To determine our latency benefit on a more disk-bound workload and to compare our results with those of other researchers, we construct a static workload similar to the one used to evaluate the Haboob server (41). In this workload, 1020 simulated clients generate static requests to a 3.3GB data set. Persistent connections are used, with clients issuing 5 requests per connection before closing it. To avoid overload, the request rate is fixed at 2300 requests/second, which is roughly 90% of the slowest server's capacity.
We compare several configurations to determine the latency benefits and the impact of parallelism in the server. We run the new and original versions of Flash with a single instance and four instances, to compare uniprocessor configurations with what would be expected on a 4-way SMP. We also run Apache with 150 and 300 server processes.
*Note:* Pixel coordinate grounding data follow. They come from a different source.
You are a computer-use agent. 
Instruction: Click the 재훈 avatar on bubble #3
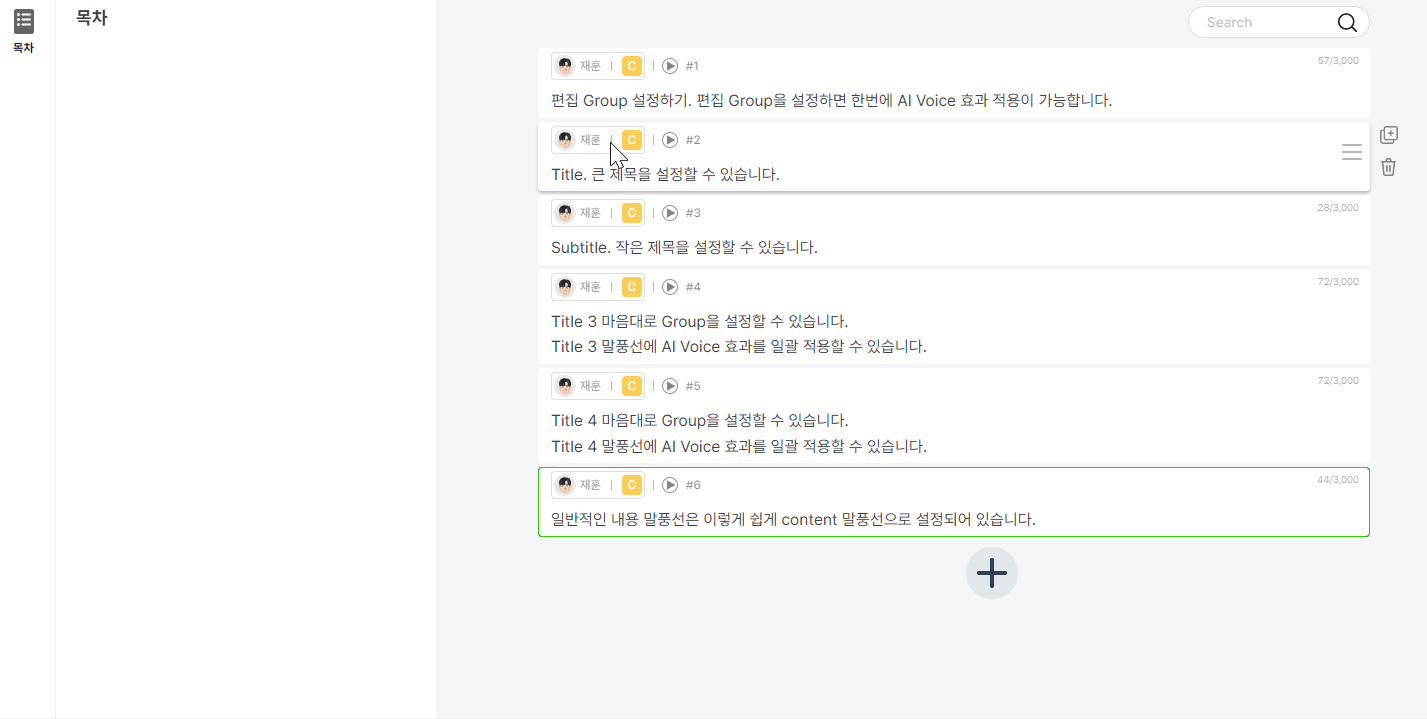pos(565,213)
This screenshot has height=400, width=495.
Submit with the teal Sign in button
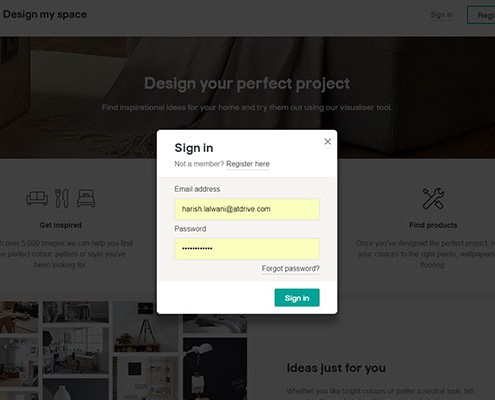click(297, 298)
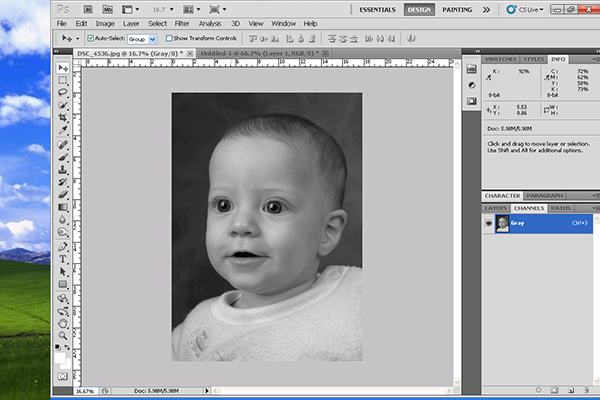
Task: Uncheck the Auto-Select checkbox
Action: [x=90, y=38]
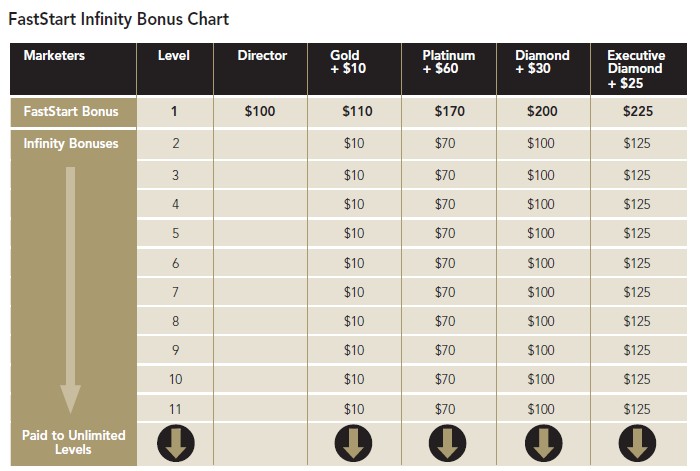Screen dimensions: 700x471
Task: Click the $100 Director FastStart cell
Action: click(260, 111)
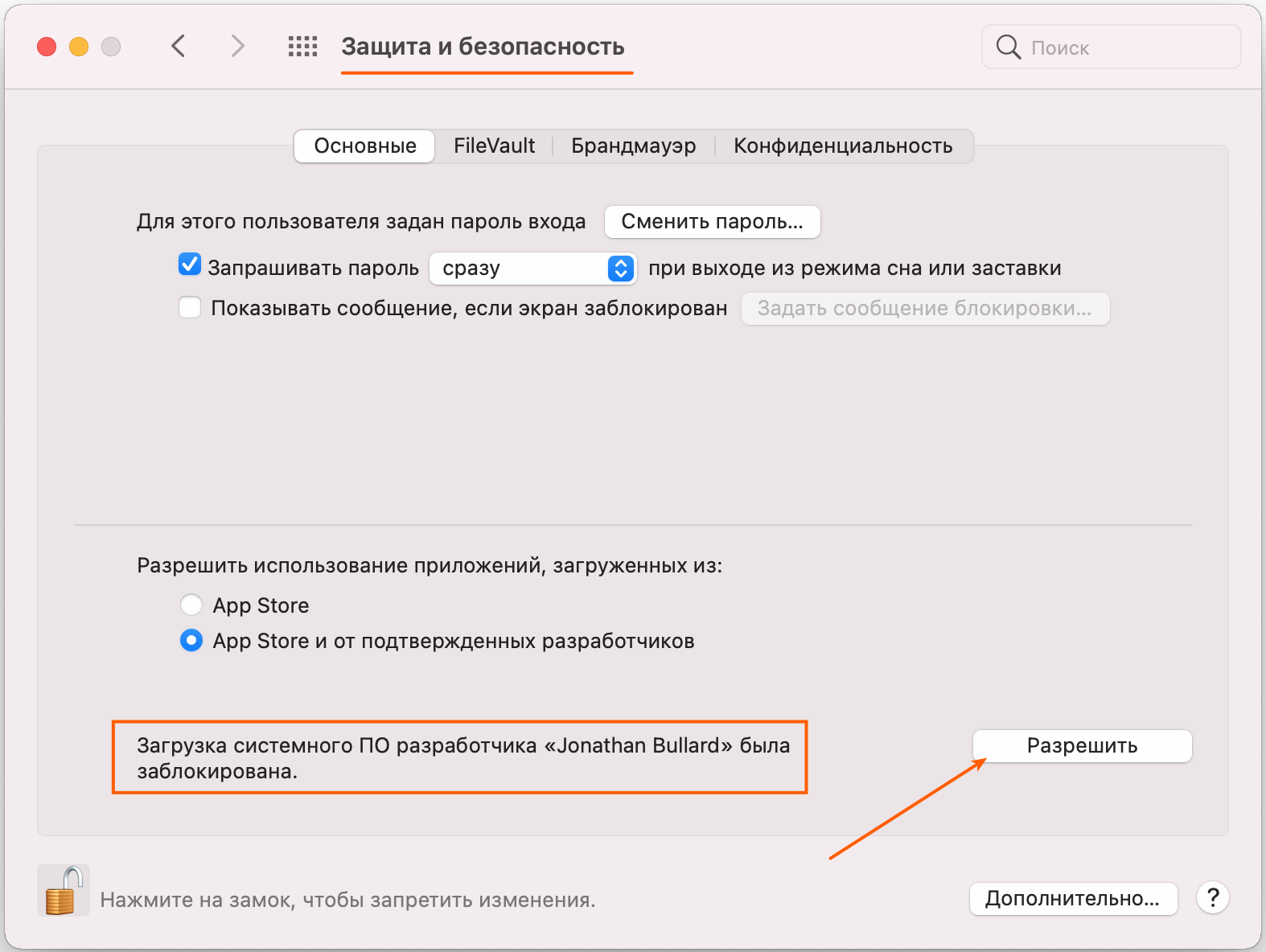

The results, given in Figure 11 and Table 7, show the response time of our new server under this workload exhibits improvements of more than a factor of twelve in mean response time, and a factor of 47 in median latency. With four instances, the differences are a factor of 54 in mean response time and 174 in median time. We measure the maximum capacities of the servers when run in infinite-demand mode, and these results are shown in Table 8. While the throughput gain from our optimizations is significant, the scale of gain is much lower than the SpecWeb99 test, indicating that our latency benefits do not stem purely from extra capacity.